In 2004, Dr Tamimi, who is director of the Institute of Islamic Political Thought, said that if he had a passport which enabled him to enter Israel, he would carry out a suicide bombing “as a way of pleasing God”.
He will be appearing at Queen Mary University on a panel alongside Dr Jenny Tonge, a Liberal Democrat peer who was sacked as the party’s health spokesperson in 2004 for remarking that if she was a Palestinian, she “might just consider” becoming a suicide bomber.
The University of Sussex Palestinian Society asked him to speak on campus in 2009, and although the invitation was challenged in a Union Council meeting, it was finally resolved to allow the talk after a casting vote from the Chair (the original vote was tied 8-8).

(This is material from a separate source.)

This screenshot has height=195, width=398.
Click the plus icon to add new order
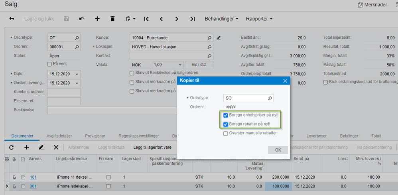tap(97, 19)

During the meeting, it was pointed out that Tamimi had worked to make the Hamas charter “less anti-Semitic” and that he was a recognised academic at Kyoto University.
Similar controversies took place when he was invited to speak at Birmingham University and at the School of Oriental and African Studies in London.
A spokesperson for QMU said: “Freedom of expression and the sharing of ideas and beliefs are at the heart of our ethos.”